A Voz das Estrelas Brasileira

Autor(a): Altair Vesta


Volume 3 – Parte 3

Capítulo 71: Próxima Divergência

O ponteiro do relógio aproximava-se das primeiras horas da madrugada.

A distância entre o primeiro ponto de divergência — a universidade — até o segundo — o cemitério — não era tão grande.

Ao menos, não a pé.

Resiliência era mais do que necessária para aguentar a longa jornada de um local a outro.

Não tinham outra escolha, afinal, além do horário não permitir qualquer condução ativa, precisavam tomar cuidado com todas as ameaças possíveis.

Evitar a maioria dos civis era tarefa primordial para a sequência do objetivo.

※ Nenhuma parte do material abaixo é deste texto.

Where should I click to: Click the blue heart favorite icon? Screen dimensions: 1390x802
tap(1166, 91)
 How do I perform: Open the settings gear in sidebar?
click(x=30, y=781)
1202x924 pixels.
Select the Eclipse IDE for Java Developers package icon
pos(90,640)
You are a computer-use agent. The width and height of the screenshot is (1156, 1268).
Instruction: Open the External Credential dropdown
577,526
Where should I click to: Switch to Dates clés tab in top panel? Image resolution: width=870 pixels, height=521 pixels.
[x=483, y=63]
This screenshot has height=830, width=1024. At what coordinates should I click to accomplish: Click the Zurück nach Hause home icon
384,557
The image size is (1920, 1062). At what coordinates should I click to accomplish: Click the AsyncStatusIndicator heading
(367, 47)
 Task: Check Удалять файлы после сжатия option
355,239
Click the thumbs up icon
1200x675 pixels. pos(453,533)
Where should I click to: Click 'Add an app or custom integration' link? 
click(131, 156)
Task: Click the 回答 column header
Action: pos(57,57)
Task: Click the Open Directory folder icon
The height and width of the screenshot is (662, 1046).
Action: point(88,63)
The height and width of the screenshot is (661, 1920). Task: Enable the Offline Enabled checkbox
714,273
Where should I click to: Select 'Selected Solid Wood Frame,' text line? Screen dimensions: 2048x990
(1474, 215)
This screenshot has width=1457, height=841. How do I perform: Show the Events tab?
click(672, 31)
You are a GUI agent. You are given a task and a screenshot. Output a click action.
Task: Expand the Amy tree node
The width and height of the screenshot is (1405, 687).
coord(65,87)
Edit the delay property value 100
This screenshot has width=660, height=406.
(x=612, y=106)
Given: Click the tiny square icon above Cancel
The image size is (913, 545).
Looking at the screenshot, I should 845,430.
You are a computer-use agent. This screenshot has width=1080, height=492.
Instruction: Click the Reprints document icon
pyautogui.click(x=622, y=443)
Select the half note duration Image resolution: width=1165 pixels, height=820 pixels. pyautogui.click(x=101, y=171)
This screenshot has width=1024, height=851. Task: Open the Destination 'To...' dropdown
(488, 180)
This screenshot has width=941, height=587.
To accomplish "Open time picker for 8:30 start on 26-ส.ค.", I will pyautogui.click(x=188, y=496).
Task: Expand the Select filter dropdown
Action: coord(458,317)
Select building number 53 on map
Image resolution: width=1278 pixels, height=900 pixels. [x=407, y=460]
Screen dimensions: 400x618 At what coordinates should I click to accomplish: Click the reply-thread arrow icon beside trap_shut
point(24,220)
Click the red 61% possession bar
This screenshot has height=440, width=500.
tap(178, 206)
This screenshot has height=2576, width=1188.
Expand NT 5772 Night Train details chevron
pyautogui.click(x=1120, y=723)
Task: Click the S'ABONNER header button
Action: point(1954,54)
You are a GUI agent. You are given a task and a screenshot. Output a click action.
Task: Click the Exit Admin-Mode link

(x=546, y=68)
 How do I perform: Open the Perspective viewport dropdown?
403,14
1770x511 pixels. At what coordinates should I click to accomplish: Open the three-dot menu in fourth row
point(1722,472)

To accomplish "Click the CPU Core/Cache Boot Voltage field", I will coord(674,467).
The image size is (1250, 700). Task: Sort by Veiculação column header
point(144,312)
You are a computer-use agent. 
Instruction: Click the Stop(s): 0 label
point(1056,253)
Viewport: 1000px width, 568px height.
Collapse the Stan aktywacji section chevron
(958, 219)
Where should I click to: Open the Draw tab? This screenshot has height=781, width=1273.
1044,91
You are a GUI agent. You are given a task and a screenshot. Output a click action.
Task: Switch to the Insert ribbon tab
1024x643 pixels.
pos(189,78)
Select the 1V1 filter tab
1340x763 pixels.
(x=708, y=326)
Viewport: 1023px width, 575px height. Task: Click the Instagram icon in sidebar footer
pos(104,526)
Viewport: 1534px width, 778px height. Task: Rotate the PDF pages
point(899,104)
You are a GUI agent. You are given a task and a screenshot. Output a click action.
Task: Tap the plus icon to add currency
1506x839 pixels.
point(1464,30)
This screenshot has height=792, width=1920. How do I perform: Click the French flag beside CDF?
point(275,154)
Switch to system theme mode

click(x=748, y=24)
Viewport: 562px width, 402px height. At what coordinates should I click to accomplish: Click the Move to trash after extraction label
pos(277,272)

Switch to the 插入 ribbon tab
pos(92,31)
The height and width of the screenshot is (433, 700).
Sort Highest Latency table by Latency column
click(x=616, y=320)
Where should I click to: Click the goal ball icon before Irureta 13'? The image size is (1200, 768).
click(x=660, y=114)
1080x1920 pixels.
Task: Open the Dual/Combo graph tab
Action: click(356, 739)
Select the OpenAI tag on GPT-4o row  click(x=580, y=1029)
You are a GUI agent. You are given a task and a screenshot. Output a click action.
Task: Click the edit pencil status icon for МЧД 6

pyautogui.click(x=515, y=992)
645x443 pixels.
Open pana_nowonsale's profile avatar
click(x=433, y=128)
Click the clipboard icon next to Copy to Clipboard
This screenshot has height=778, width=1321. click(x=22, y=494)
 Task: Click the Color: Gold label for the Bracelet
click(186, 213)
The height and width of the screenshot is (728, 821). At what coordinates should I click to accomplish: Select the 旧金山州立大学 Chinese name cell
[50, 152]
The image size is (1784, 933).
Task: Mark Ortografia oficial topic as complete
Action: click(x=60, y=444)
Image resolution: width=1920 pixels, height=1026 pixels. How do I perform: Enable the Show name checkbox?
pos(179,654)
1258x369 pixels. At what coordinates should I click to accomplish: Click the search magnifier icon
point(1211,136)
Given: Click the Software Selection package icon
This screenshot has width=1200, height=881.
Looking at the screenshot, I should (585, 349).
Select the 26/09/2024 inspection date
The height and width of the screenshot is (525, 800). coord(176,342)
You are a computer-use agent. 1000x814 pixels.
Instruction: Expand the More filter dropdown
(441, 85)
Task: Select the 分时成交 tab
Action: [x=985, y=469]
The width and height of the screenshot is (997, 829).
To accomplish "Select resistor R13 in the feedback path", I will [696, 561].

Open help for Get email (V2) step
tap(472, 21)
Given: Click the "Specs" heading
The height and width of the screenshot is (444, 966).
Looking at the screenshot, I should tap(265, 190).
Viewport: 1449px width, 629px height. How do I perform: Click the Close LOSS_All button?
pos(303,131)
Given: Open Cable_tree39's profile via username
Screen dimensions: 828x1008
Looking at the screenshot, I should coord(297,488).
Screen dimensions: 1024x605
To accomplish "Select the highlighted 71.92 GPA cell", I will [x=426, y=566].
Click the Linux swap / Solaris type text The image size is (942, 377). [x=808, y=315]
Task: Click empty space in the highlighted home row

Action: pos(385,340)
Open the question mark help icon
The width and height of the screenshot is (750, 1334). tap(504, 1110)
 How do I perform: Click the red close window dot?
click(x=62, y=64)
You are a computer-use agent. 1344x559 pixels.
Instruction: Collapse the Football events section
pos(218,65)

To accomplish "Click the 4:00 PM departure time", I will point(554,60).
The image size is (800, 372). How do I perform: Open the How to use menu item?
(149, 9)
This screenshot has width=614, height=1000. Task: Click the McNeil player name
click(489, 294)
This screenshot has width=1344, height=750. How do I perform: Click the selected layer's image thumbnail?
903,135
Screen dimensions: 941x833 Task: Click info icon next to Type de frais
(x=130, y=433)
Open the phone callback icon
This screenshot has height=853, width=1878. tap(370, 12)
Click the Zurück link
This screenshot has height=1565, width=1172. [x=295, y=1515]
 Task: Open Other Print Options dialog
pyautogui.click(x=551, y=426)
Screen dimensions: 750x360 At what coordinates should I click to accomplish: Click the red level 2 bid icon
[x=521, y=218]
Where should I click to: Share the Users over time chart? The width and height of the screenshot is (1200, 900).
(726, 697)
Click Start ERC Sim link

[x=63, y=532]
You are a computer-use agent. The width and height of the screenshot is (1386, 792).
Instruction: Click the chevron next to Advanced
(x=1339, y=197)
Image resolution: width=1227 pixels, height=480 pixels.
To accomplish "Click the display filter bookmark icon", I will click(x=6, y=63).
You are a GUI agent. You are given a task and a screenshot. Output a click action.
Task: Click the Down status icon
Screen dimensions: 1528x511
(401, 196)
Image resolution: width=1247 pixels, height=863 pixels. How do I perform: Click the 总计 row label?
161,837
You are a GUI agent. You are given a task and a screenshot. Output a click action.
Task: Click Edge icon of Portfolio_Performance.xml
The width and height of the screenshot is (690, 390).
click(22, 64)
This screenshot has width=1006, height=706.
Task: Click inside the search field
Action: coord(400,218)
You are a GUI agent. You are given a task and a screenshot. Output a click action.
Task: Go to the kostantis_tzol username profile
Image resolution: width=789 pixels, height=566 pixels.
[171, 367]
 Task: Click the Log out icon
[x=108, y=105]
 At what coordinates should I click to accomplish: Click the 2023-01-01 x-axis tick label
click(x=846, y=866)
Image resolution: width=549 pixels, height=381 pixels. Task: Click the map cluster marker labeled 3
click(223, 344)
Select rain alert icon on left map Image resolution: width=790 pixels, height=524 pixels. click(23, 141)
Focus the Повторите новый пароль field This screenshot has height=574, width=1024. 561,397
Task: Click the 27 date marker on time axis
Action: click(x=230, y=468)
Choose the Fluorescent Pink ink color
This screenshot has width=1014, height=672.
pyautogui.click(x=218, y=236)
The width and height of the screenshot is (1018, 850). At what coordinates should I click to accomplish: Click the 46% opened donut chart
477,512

Isso sem contar a dificuldade locomotiva do inválido rapaz, onde somente arranjariam dores de cabeça em transportá-lo com sua cadeira de rodas por ônibus ou táxis.

Pelo menos, enquanto pensavam nesses problemas, já tinham avançado metade do caminho. Helen ainda sentia as consequências da experiência anterior, o que trazia peso extra a suas pernas.

A dor causada por isso a fazia sentir que era questão de tempo até ser derrubada. Tudo que mais desejava era uma pausa, a fim de descansar e se livrar de tal agonia.

Bianca também apresentava sinais de exaustão. Continuava a conduzir a cadeira do marcado, que tinha pegado no sono há algum tempo, logo após os sinais da vivência anterior serem findados.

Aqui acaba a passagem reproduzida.